Again and again and again. 
It felt supremely shitty. 

The hatred toward anything to do with the "V-word" is still happening, but in my world it's being drowned out by love. We've received an overwhelming outpouring of support, which means more to us than we will ever be able to properly put into words. 
Please know: It's often the only thing that keeps us going. Seriously. When you're facing challenging working conditions, staff shortages, changing in and out of PPE 10 or more fucking times per shift (which is very exhausting, FYI), all while you're tired and scared and freaked out by the person who yelled into your face to "be ashamed of yourself for supporting a lie!" - you're seriously contemplating a career change. 
In my experience it's never been harder to work in a field that's meant to help people, when so many people actively refuse our help.

BUT. That's not what this post is about. I contemplated briefly to make this into another post about how helpless and desperate we feel. But I won't talk about it anymore. I'm expressing it in another outlet (I'm almost done - I'll submit it next week). 

This is all about how to be happy.   
Obviously, I've had an unfair advantage when it comes to eschewing reality. 
I've had puppies.
More concretely: I've had Mia. 

We kept one puppy of our last litter, and she has been nothing but pure joy for me:

The other advantage I've had?
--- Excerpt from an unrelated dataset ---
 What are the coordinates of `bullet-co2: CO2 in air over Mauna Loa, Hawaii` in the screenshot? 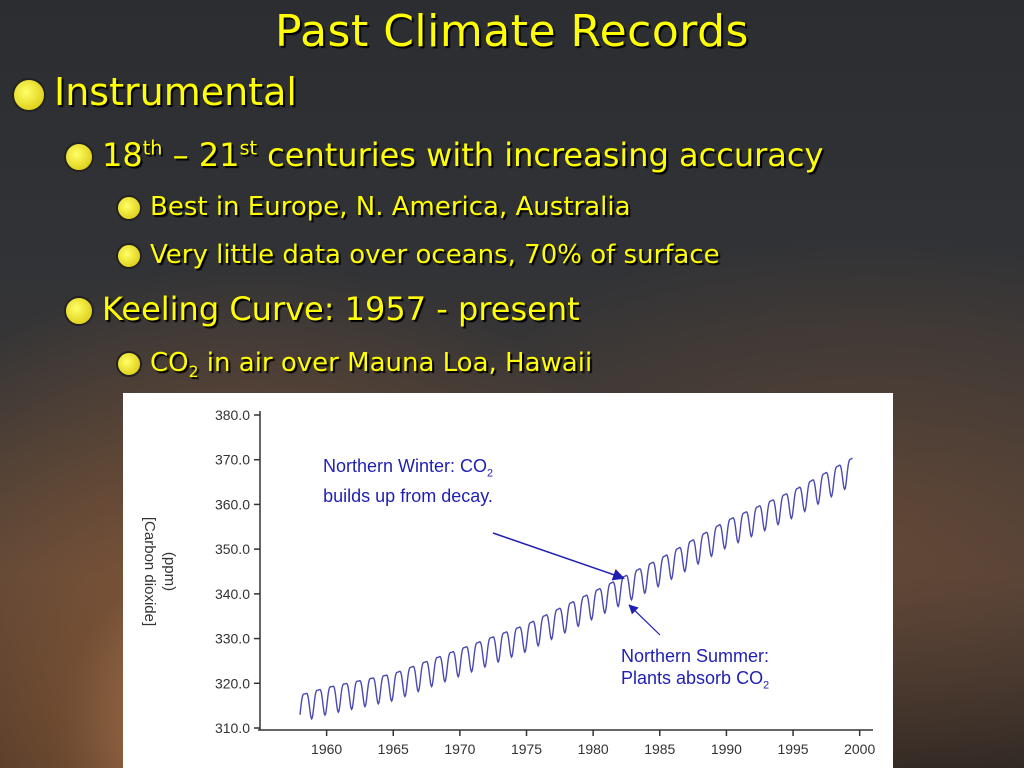 It's located at (354, 364).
I've had Rich. Over the last 19 years, Rich has always been by my side. 
He's my beacon, my rock, my confidant. No matter what difficulties we have faced, no matter how much I doubted us, no matter how I believed everything was lost - it never was. 
I have a million doubts and worries, and probably always will. But one thing I can trust after 19 years together is this: we are in it forever. We are each other's person. 

And no matter how bad life gets, we'll always find a way to make it good and funny. Especially funny - we both know that the secret to a happy life is to find reasons to laugh every day. And in all the hideousness of this summer, we've laughed countless times. And we'll laugh many more times before the year is out. 

Because nothing is ever as bad as it seems.